Hartlepool Poppy Appeal organiser Sian Cameron with some of the Royal British Legion wooden crosses.
Hartlepool Poppy Appeal organiser Sian Cameron with some of the Royal British Legion wooden crosses.

Volunteers in Hartlepool today have been paying their respects to the fallen.

Around 20 people were busy in the town today creating a Field of Remembrance around Hartlepool war memorial for tomorrow’s Armistice commemorations.

Remembrance crosses in the Westminster Abbey Field of Remembrance in London last year.

Remembrance crosses in the Westminster Abbey Field of Remembrance in London last year.

The project will see 1,750 small wooden crosses with poppies planted around the memorial in Victory Square.

All but one will carry a name of the 1,749 known First World War casualties from the town and a single unnamed one representing all of Hartlepool’s unknown soldiers.

The Hartlepool Field of Remembrance was the idea of Hartlepool Labour party members and friends Anth Frain, Ian Cawley, and Coun Dave Hunter with backing from Hartlepool Poppy appeal organiser Sian Cameron among others.

Ian Cawley, a veteran of the Green Howards, said he was delighted with the response they have had to the project.

We have had a fantastic response from the public

Ian Crawley

He said: “We are extremely pleased with the way it has all come together, with all the offers of support we have had.

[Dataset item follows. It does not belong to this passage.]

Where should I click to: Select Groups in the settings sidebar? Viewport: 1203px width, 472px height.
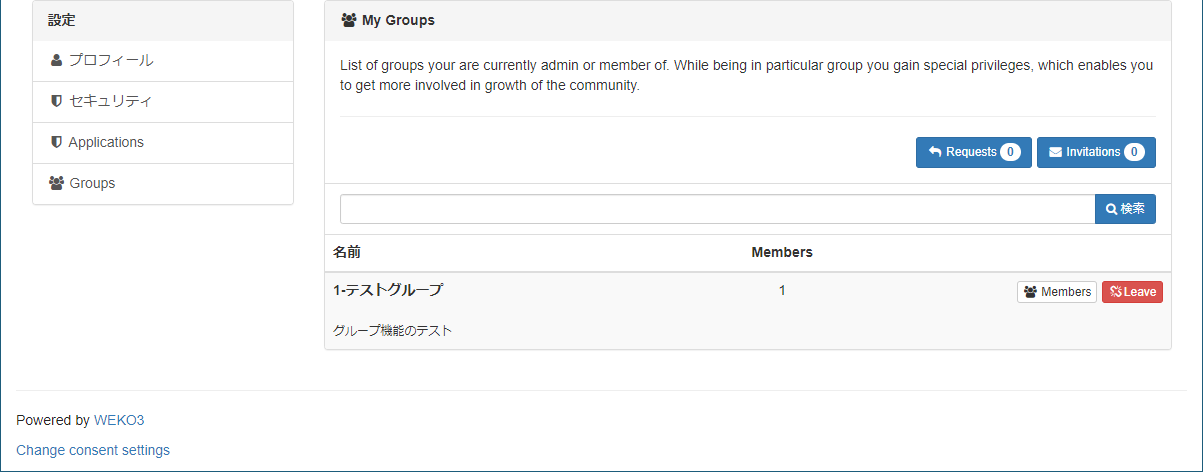(x=92, y=183)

“We have had a fantastic response from the public with many people sharing the story about what we are doing.”

The volunteers were on site at 10am this morning to start putting the poppies in place.

Ian said the crosses will be in place for about three days.

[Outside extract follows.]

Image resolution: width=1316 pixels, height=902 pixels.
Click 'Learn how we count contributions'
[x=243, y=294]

He said: “We will put them away to use again next year and we also plan to do something similar to mark the 80th anniversary of the Second World War.”

The tradition of planting a Field of Remembrance started in 1928 in the grounds of St Margaret’s church, Westminster.

There was one at Westminster Abbey opened by Prince Harry last year.

Local Historian Bert Wilson has put together a list of the Hartlepool casualties for the town’s field.

The organisers have set up a funding page in a bid to raise more than £4,000 to pay for the wooden crosses in the town, which will be donated to the Royal British Legion.

At the moment the amount stands at £1,555, but anyone who would like to make a donation can still do so at Hartlepool Field of Remembrance on www.gofundme.com.

Anth Frain says on the fundraising page: “Hartlepool is well known for our commitment, support and dedication to our Armed Forces with impressive year on year donations to our local poppy appeals, but with this year marking the centenary of the end of The Great War, we’re hoping you’ll go a little further.”

Sian Cameron said: “It is a really poignant way of remembering the people that we lost and in quite a visual way.

“When you see all those crosses lined up it will be a real reminder of how many lives were lost just from our town alone.”